Atomistic understanding of interfacial interactions between bone morphogenetic protein-7 and graphene with different oxidation degrees

Abstract

Bone morphogenetic protein (BMP) adsorption plays an important role in the osteoinduction properties of graphene (G)-based biomaterials. Meanwhile, the physical and chemical properties of G vary in a large range according to the different oxidation degrees. In this study, molecular dynamic simulations were utilized to understand the interfacial interactions of G's oxidation degree on the BMP-7 adsorption behaviors. According to the adsorption energy, the distance distribution of BMP-7 adsorption sites/G, and artificial intelligence based principal component analysis, the effects of G's oxidation degree on BMP-7 adsorption were systematically studied. Then, the variations of the BMP-7 configuration were explored by the analysis of the secondary structures, root mean square deviation and Ramachandran plots. It is indicated that the adsorption of BMP-7 on G is strongly related to its oxidation rate.

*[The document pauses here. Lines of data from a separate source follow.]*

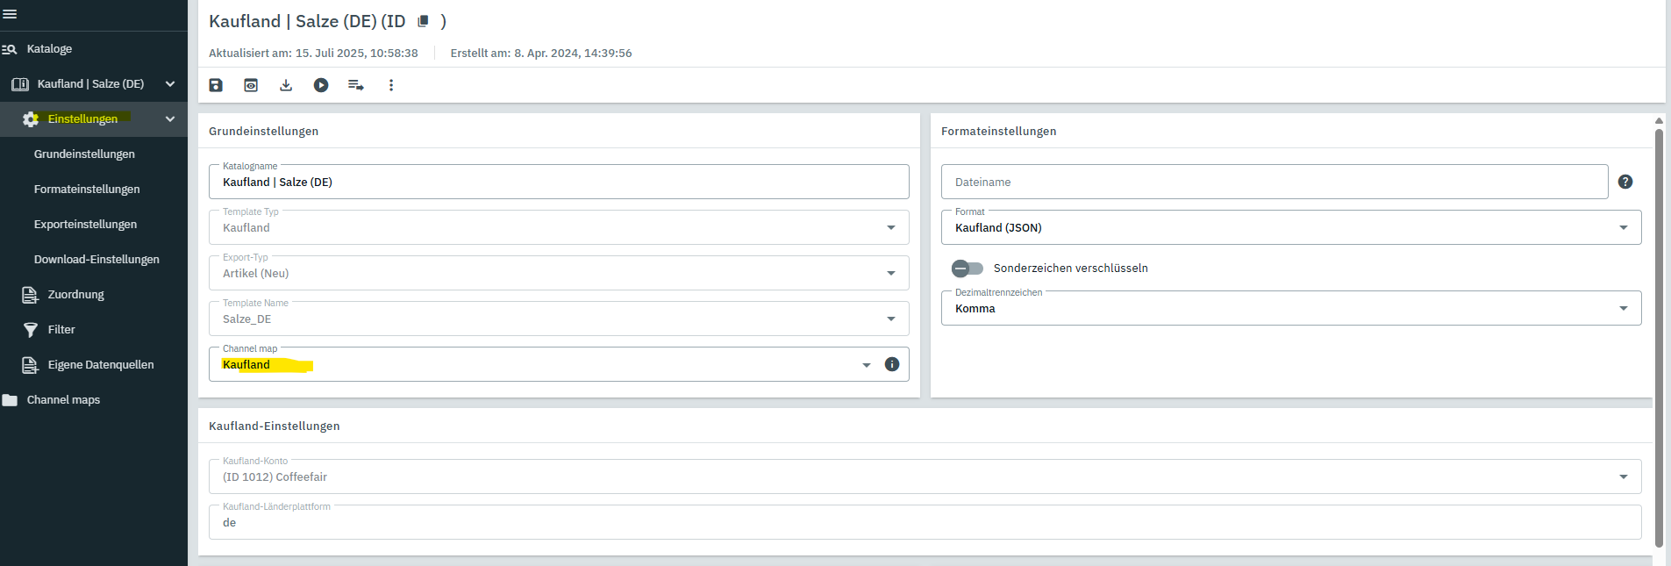Select Zuordnung in the sidebar
Viewport: 1671px width, 566px height.
click(x=75, y=295)
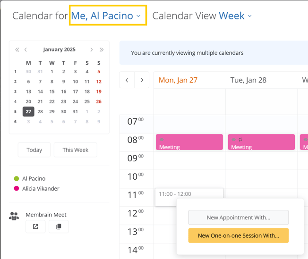The image size is (308, 259).
Task: Click the eye icon on Monday's Meeting
Action: tap(162, 140)
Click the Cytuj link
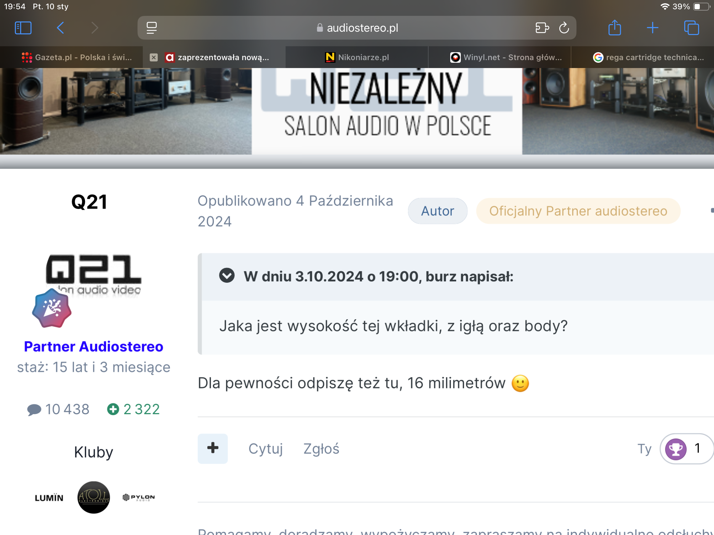Image resolution: width=714 pixels, height=535 pixels. click(266, 448)
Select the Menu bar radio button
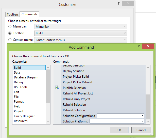Image resolution: width=156 pixels, height=138 pixels. point(10,26)
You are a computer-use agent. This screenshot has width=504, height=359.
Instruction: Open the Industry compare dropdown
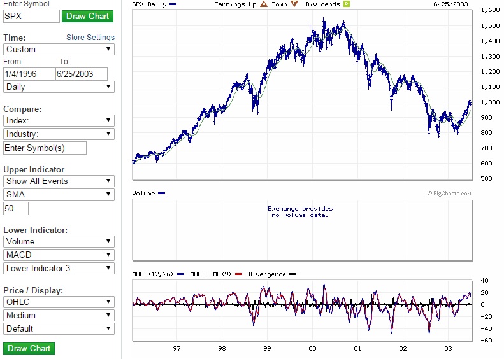click(59, 134)
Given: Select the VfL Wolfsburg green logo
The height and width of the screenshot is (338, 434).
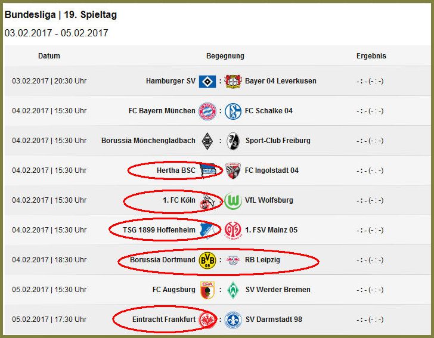Looking at the screenshot, I should click(233, 201).

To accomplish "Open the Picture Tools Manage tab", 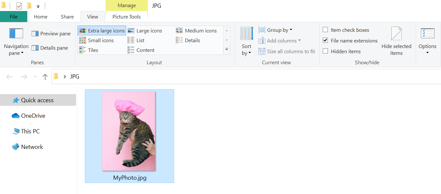I will click(126, 6).
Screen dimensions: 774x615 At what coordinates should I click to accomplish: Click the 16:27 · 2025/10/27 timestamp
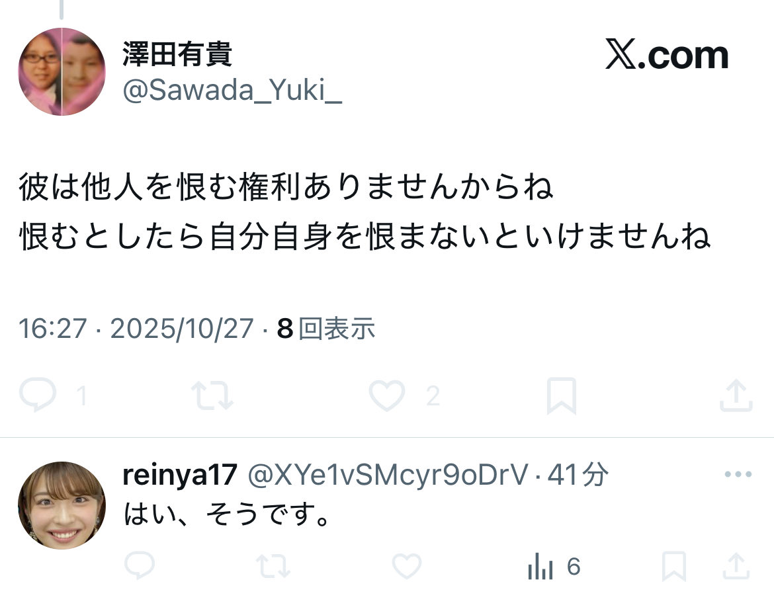click(x=136, y=329)
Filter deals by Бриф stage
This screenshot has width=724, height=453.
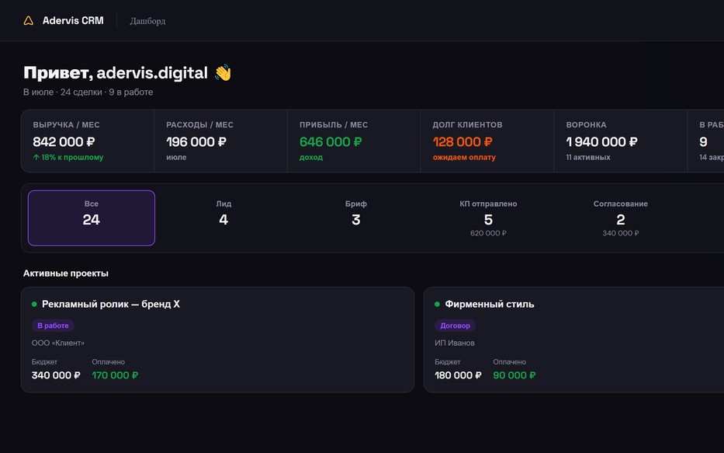pyautogui.click(x=356, y=218)
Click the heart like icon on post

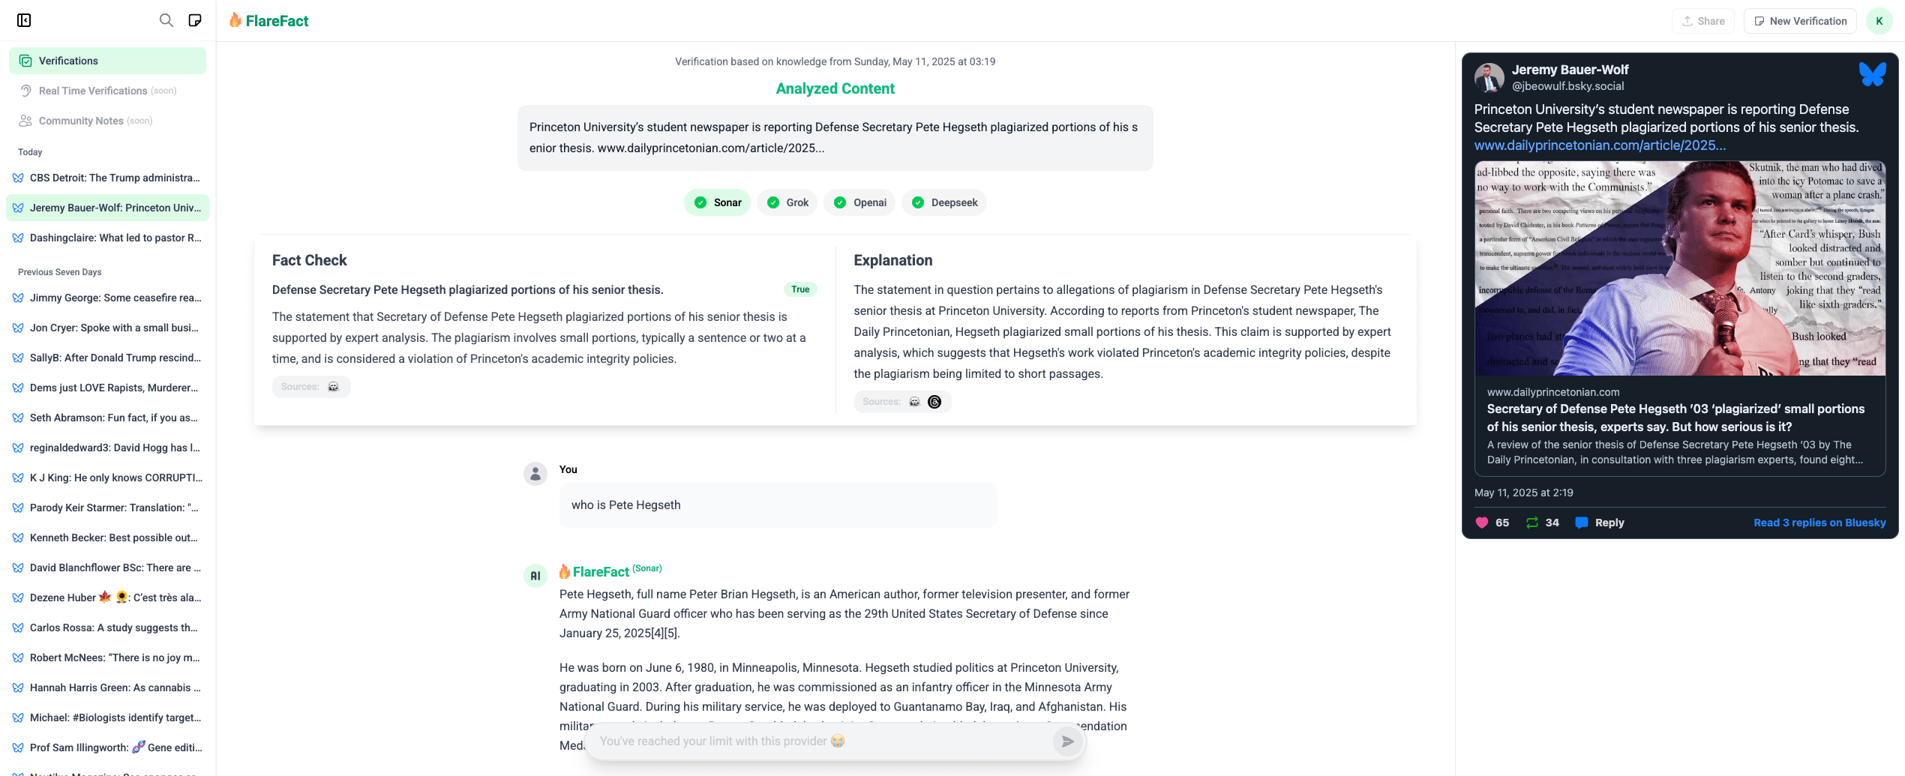click(1482, 523)
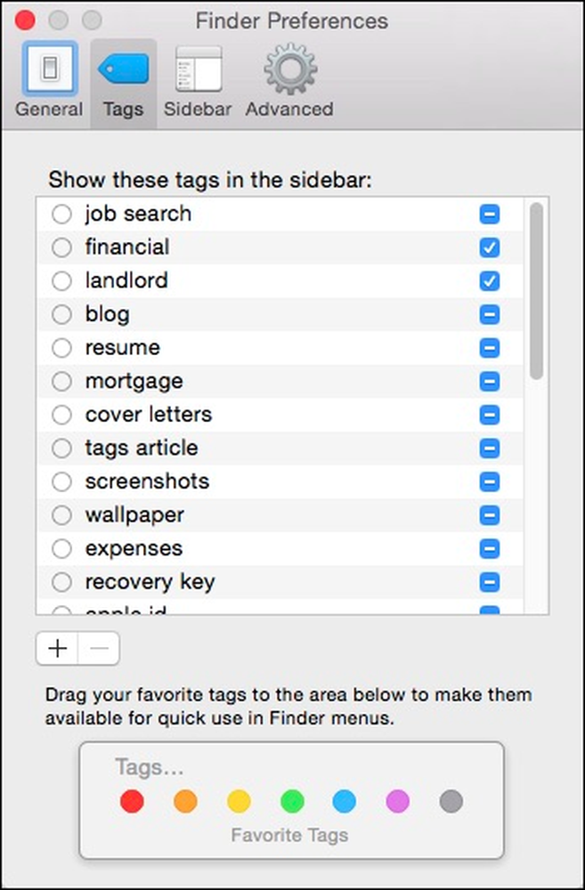The width and height of the screenshot is (585, 890).
Task: Click the color circle next to job search
Action: pyautogui.click(x=61, y=214)
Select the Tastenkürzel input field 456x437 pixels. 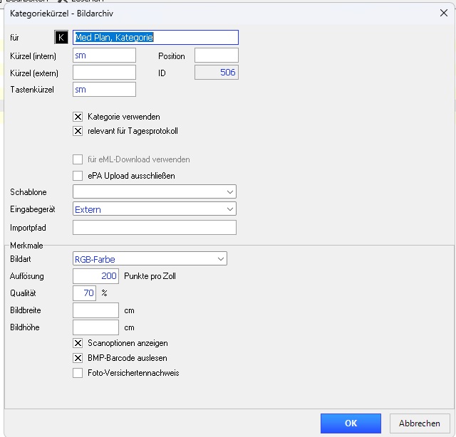(x=104, y=90)
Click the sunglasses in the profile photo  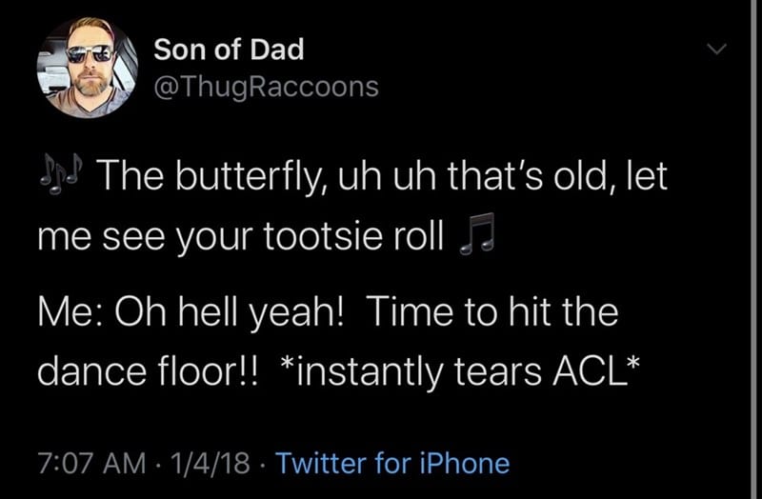click(x=89, y=54)
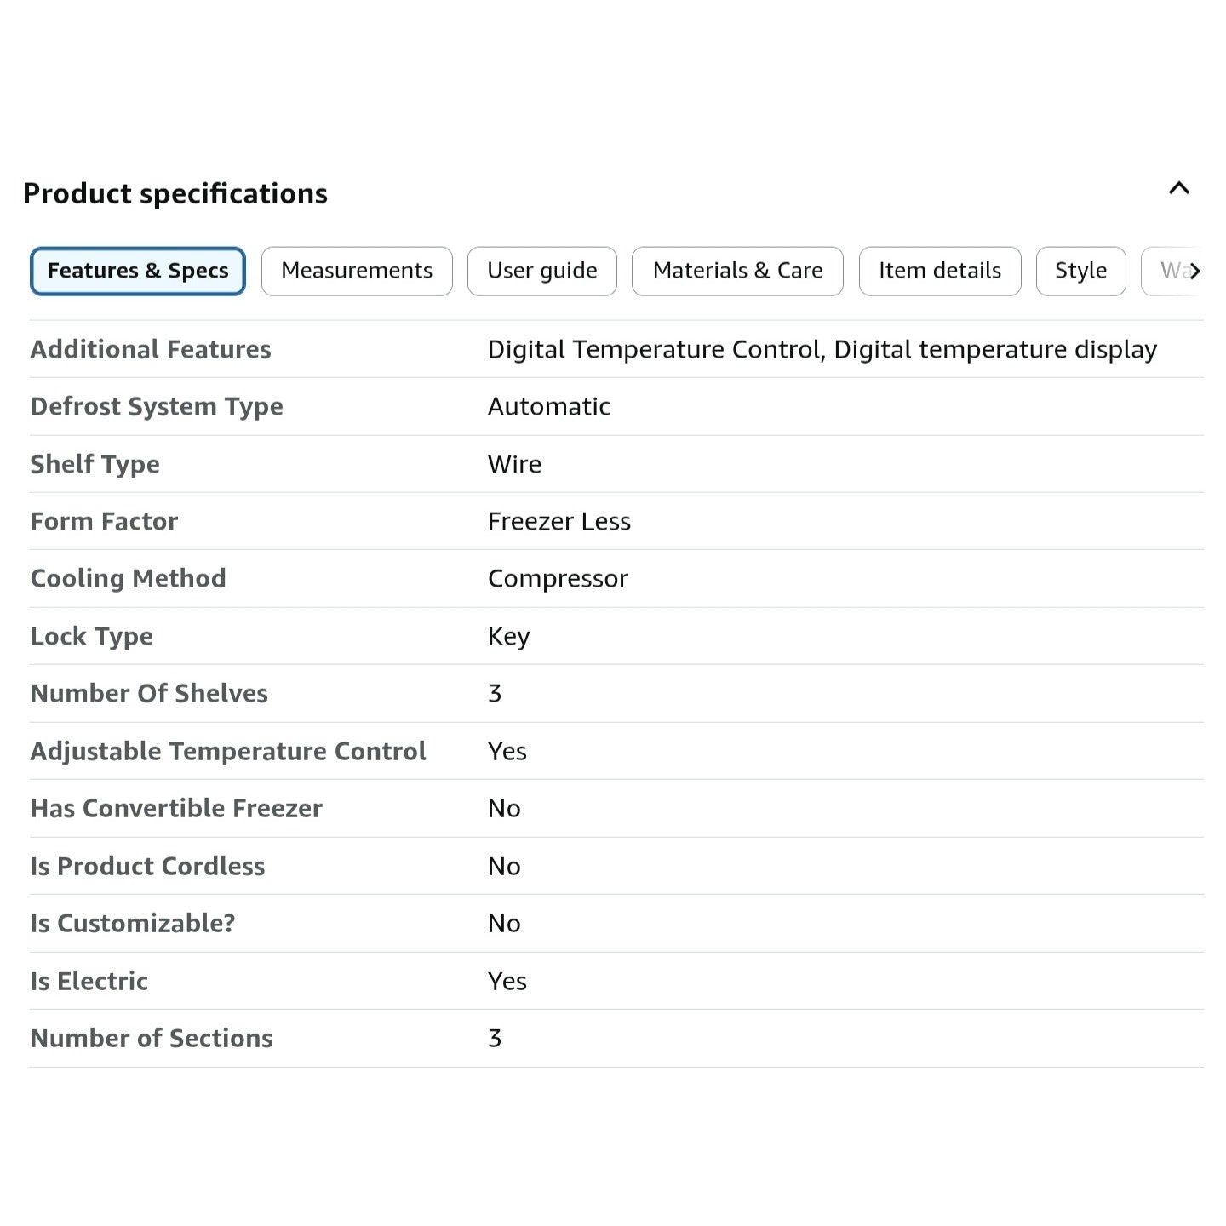Select the Compressor cooling method value
The height and width of the screenshot is (1226, 1226).
pyautogui.click(x=558, y=579)
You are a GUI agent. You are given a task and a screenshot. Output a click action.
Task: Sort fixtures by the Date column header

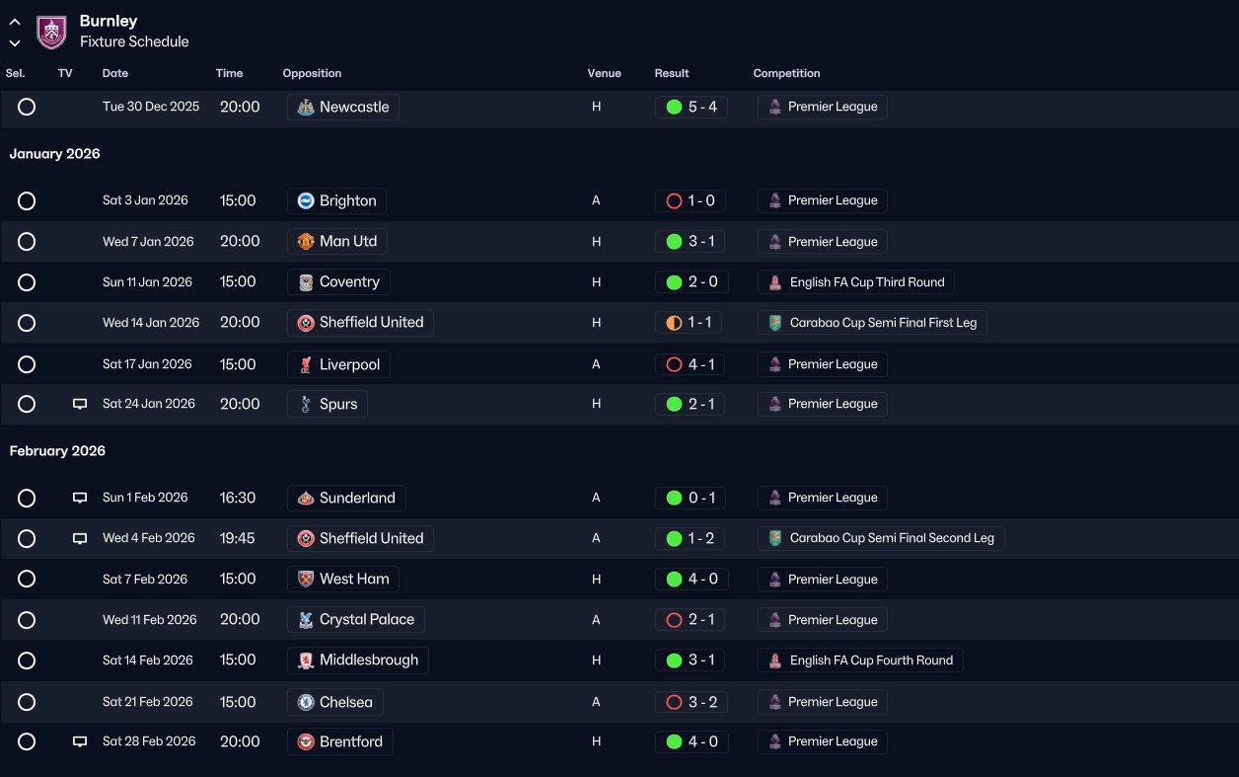tap(115, 73)
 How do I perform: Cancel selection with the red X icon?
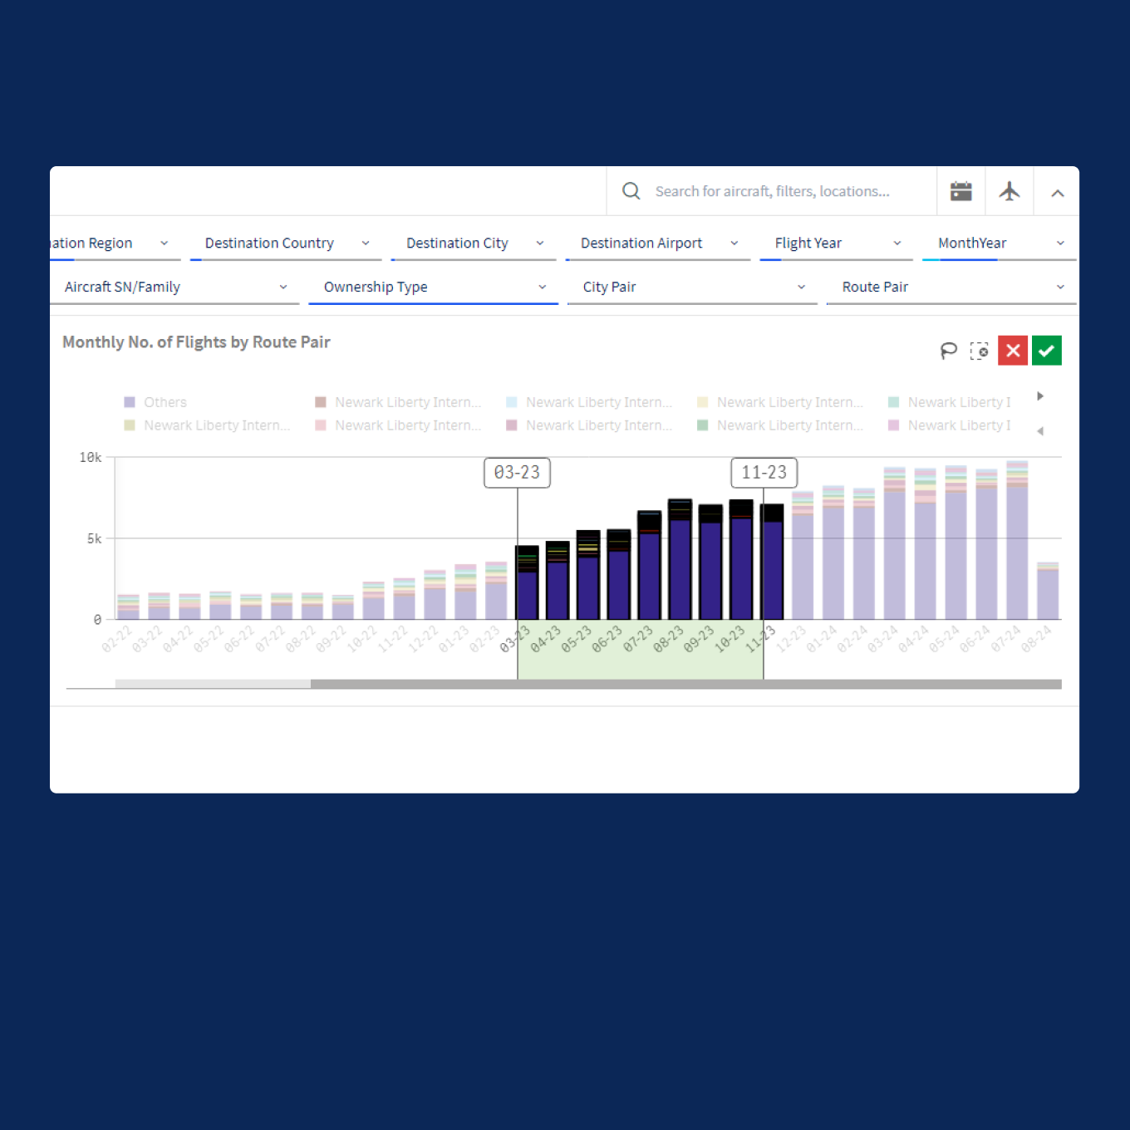pyautogui.click(x=1013, y=350)
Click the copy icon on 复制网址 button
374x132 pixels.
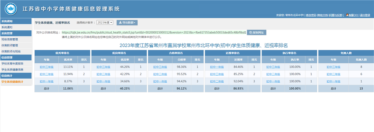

The surface polarities and the wrinkle degrees of G can be regulated by the oxidation rate and consequently impact the interactions between BMP-7 and G. A 50% oxidation degree of G exhibits the equilibrated regulation effects on both the adsorption strength and the configurations of BMP-7. Our study provides critical information on the relationship between BMP-7 adsorption and the oxidation degree of G at the atomistic scale, which can guide the design of novel BMP-7 loaded G-based tissue engineering scaffolds.